%%

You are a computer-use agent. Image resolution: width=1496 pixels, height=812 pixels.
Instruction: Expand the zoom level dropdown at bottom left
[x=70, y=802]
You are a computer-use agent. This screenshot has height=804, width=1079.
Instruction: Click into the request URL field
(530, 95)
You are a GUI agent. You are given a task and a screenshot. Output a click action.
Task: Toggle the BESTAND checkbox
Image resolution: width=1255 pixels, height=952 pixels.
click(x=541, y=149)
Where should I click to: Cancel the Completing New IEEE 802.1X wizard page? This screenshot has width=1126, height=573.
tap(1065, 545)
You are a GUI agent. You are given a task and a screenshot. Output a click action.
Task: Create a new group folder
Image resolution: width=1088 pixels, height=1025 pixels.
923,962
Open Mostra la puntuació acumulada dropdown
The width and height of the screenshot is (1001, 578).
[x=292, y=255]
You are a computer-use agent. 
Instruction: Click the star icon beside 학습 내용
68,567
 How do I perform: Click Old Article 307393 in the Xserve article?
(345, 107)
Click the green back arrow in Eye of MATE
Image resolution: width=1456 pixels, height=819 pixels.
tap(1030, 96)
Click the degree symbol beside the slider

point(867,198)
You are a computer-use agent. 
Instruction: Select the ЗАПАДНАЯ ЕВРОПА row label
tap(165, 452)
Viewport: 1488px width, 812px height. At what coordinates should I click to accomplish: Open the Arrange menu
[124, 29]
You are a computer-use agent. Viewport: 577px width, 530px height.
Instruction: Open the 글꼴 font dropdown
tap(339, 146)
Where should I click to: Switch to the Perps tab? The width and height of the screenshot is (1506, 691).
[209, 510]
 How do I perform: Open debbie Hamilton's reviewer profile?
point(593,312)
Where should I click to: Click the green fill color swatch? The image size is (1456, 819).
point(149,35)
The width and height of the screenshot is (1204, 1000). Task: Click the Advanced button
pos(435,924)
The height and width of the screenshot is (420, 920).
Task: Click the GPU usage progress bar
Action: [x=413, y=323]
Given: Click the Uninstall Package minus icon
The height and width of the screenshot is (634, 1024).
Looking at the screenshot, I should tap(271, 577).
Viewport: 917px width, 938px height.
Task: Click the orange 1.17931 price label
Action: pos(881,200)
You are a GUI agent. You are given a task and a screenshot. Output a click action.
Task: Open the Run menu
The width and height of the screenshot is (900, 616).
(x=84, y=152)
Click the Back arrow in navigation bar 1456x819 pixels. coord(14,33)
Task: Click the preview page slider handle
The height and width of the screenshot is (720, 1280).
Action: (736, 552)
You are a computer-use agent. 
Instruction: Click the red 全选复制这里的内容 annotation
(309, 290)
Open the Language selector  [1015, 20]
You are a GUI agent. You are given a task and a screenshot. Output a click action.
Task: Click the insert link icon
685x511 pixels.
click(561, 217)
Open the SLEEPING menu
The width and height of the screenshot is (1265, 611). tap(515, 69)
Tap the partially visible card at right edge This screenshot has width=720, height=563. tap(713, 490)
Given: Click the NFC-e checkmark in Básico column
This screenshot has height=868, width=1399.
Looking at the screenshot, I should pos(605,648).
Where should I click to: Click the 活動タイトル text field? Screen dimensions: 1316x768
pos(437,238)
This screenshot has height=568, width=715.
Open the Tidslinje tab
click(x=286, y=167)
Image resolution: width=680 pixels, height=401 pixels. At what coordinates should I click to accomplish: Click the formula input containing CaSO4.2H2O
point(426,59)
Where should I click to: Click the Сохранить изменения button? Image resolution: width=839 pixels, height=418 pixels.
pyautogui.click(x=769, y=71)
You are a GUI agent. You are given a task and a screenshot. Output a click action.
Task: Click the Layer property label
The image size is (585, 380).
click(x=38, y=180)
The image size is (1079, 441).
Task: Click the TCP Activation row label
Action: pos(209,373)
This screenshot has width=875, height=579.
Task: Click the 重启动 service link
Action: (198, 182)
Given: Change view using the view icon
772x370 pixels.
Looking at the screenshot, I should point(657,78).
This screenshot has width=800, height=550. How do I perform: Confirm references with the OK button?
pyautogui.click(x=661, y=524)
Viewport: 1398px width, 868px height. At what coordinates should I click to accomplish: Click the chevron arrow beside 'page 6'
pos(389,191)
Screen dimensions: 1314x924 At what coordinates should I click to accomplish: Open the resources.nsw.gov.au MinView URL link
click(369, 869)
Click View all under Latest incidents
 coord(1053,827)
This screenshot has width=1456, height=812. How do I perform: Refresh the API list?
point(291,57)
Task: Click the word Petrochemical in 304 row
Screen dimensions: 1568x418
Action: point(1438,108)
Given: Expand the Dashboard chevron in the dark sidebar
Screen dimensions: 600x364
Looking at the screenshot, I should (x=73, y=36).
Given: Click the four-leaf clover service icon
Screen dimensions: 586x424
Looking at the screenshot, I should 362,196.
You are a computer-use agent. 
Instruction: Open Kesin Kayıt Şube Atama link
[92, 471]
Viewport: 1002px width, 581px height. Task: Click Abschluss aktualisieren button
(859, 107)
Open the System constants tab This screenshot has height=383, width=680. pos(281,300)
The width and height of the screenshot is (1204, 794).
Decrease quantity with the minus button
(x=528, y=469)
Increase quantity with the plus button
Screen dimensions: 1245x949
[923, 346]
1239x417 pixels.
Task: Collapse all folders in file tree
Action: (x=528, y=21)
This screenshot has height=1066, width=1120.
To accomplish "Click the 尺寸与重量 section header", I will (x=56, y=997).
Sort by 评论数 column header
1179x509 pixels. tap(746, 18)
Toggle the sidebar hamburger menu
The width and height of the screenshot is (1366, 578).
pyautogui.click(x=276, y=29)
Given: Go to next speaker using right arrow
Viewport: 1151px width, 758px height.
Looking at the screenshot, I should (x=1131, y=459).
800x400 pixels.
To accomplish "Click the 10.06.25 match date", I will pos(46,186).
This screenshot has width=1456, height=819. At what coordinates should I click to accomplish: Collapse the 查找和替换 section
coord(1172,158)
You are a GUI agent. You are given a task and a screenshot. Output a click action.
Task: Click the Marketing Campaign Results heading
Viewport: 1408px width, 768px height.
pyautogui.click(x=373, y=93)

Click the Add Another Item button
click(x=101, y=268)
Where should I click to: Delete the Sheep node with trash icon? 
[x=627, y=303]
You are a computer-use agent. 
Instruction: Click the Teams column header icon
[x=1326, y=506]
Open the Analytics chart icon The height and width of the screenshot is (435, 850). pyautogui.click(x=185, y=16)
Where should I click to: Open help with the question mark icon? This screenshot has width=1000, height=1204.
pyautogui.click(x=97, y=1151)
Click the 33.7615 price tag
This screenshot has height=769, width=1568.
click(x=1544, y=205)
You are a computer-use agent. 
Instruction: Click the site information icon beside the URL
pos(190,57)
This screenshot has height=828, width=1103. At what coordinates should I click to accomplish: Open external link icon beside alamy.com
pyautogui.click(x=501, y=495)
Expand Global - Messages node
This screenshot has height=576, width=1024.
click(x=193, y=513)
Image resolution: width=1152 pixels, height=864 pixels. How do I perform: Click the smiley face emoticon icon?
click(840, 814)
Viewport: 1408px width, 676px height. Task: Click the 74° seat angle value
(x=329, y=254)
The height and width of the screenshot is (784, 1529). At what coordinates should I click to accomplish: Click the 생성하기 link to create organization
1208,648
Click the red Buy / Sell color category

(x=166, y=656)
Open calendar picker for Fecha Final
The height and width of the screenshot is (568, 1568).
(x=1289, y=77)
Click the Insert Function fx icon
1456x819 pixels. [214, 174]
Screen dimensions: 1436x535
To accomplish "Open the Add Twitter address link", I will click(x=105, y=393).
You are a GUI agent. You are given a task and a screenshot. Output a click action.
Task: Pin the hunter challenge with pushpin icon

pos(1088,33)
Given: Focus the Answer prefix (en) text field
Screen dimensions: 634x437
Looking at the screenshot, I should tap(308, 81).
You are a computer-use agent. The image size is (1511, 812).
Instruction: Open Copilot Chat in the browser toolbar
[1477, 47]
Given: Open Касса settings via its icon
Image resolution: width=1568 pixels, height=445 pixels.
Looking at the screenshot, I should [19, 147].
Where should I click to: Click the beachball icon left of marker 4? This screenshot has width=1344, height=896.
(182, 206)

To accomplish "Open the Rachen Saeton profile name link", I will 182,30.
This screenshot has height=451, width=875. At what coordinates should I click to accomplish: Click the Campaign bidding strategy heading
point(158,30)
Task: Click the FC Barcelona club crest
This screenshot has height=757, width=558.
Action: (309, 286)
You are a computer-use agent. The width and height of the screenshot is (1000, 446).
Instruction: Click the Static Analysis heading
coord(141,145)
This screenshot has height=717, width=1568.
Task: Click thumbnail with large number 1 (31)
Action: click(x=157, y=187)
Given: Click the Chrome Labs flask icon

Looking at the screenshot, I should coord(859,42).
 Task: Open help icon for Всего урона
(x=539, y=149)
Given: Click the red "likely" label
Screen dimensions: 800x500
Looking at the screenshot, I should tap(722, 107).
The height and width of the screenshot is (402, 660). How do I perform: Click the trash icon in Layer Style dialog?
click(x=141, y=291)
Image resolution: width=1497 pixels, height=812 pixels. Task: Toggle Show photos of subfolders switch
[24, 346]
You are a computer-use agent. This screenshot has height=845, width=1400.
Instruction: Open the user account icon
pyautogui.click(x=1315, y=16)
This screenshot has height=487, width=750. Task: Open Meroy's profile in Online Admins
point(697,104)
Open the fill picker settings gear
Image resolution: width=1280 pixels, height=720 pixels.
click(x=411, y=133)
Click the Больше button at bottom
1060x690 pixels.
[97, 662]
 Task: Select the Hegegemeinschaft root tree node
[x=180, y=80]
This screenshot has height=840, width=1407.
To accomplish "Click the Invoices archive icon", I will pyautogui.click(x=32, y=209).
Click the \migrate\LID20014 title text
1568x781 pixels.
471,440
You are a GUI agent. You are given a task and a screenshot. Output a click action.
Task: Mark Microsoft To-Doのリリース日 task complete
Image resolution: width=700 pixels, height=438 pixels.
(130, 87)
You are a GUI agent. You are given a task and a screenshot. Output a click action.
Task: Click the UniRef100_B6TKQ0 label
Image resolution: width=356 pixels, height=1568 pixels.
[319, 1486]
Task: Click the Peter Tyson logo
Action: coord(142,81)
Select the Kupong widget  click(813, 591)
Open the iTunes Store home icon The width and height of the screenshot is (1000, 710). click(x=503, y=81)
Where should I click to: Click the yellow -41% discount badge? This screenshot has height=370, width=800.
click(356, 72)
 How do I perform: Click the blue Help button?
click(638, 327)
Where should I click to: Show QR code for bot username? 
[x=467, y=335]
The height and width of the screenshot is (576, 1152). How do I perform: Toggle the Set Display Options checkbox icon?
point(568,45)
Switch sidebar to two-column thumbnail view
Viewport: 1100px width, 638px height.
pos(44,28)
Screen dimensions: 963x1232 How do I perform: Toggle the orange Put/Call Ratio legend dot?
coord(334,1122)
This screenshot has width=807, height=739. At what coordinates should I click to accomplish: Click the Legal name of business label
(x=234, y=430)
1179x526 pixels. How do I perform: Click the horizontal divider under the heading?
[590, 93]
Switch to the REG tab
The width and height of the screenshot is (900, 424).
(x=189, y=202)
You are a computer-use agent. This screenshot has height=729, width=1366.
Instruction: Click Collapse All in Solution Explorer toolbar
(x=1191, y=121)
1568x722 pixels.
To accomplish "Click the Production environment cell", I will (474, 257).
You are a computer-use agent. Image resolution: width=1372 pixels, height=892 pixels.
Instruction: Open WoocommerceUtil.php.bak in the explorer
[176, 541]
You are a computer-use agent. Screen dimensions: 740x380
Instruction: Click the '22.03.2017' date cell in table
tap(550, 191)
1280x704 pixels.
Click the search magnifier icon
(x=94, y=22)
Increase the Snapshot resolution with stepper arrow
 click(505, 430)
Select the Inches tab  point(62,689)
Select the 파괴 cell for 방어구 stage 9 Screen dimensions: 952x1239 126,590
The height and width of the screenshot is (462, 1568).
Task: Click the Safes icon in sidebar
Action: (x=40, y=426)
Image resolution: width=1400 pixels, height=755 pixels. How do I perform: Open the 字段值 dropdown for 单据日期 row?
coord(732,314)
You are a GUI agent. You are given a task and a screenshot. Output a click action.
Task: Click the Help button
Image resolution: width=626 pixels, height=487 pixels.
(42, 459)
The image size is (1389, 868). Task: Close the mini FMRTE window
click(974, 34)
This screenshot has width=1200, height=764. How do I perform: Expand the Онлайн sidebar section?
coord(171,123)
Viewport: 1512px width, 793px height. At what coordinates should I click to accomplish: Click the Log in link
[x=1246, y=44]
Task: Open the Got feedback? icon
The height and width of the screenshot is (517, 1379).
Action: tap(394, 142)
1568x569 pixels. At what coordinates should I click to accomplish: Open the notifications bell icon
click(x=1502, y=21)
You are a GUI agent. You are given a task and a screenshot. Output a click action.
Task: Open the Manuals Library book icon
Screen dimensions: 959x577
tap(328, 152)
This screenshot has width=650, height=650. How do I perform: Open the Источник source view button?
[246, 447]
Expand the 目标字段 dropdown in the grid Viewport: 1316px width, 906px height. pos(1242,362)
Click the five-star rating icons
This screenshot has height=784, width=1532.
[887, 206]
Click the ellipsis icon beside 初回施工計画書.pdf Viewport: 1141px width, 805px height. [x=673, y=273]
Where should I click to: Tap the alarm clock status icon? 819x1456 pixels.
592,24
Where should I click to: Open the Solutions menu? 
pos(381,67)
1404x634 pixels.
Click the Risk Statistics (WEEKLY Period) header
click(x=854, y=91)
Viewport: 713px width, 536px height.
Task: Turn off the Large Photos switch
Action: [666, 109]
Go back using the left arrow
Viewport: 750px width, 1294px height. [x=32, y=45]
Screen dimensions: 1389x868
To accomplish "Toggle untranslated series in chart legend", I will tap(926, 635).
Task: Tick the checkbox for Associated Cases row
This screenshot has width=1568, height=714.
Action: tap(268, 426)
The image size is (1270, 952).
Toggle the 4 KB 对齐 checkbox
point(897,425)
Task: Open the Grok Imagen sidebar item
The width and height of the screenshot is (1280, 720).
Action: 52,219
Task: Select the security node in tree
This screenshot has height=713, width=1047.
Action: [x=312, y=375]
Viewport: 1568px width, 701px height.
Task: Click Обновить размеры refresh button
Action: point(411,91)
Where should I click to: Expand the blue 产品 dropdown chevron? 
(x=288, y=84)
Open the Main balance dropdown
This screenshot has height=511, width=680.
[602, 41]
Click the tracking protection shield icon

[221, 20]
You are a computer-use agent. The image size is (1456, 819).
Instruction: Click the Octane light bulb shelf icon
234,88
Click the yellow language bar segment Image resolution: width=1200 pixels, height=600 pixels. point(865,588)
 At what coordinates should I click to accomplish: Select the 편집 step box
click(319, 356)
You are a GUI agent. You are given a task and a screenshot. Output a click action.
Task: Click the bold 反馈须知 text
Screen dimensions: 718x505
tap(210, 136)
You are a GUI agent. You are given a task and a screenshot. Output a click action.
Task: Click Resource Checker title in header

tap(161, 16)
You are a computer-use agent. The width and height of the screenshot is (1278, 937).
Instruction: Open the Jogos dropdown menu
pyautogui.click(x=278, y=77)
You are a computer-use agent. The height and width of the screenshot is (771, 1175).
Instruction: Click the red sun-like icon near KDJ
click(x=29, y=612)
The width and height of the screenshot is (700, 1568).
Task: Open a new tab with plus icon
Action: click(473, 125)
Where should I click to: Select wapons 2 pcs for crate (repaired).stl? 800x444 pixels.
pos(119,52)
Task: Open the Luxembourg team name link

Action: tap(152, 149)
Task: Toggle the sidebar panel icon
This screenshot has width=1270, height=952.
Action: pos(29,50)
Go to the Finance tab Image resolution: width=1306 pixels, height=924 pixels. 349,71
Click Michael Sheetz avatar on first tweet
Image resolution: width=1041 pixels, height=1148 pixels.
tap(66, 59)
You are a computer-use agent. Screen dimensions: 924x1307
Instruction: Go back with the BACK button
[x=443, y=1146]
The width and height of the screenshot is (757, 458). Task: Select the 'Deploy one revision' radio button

%%

WHAT THE TASK ASKS: Can you copy, word for word, the lines from the first one up to and including the line with "tap(339, 146)"?

RESULT OF THIS EXERCISE:
You are a computer-use agent. Image resolution: width=1496 pixels, height=812 pixels.
Instruction: Expand the zoom level dropdown at bottom left
[x=70, y=802]
You are a computer-use agent. This screenshot has height=804, width=1079.
Instruction: Click into the request URL field
(530, 95)
You are a GUI agent. You are given a task and a screenshot. Output a click action.
Task: Toggle the BESTAND checkbox
Image resolution: width=1255 pixels, height=952 pixels.
click(x=541, y=149)
Where should I click to: Cancel the Completing New IEEE 802.1X wizard page? This screenshot has width=1126, height=573.
tap(1065, 545)
You are a GUI agent. You are given a task and a screenshot. Output a click action.
Task: Create a new group folder
Image resolution: width=1088 pixels, height=1025 pixels.
923,962
Open Mostra la puntuació acumulada dropdown
The width and height of the screenshot is (1001, 578).
[x=292, y=255]
You are a computer-use agent. 
Instruction: Click the star icon beside 학습 내용
68,567
 How do I perform: Click Old Article 307393 in the Xserve article?
(345, 107)
Click the green back arrow in Eye of MATE
Image resolution: width=1456 pixels, height=819 pixels.
tap(1030, 96)
Click the degree symbol beside the slider

point(867,198)
You are a computer-use agent. 
Instruction: Select the ЗАПАДНАЯ ЕВРОПА row label
tap(165, 452)
Viewport: 1488px width, 812px height. At what coordinates should I click to accomplish: Open the Arrange menu
[124, 29]
You are a computer-use agent. Viewport: 577px width, 530px height.
Instruction: Open the 글꼴 font dropdown
tap(339, 146)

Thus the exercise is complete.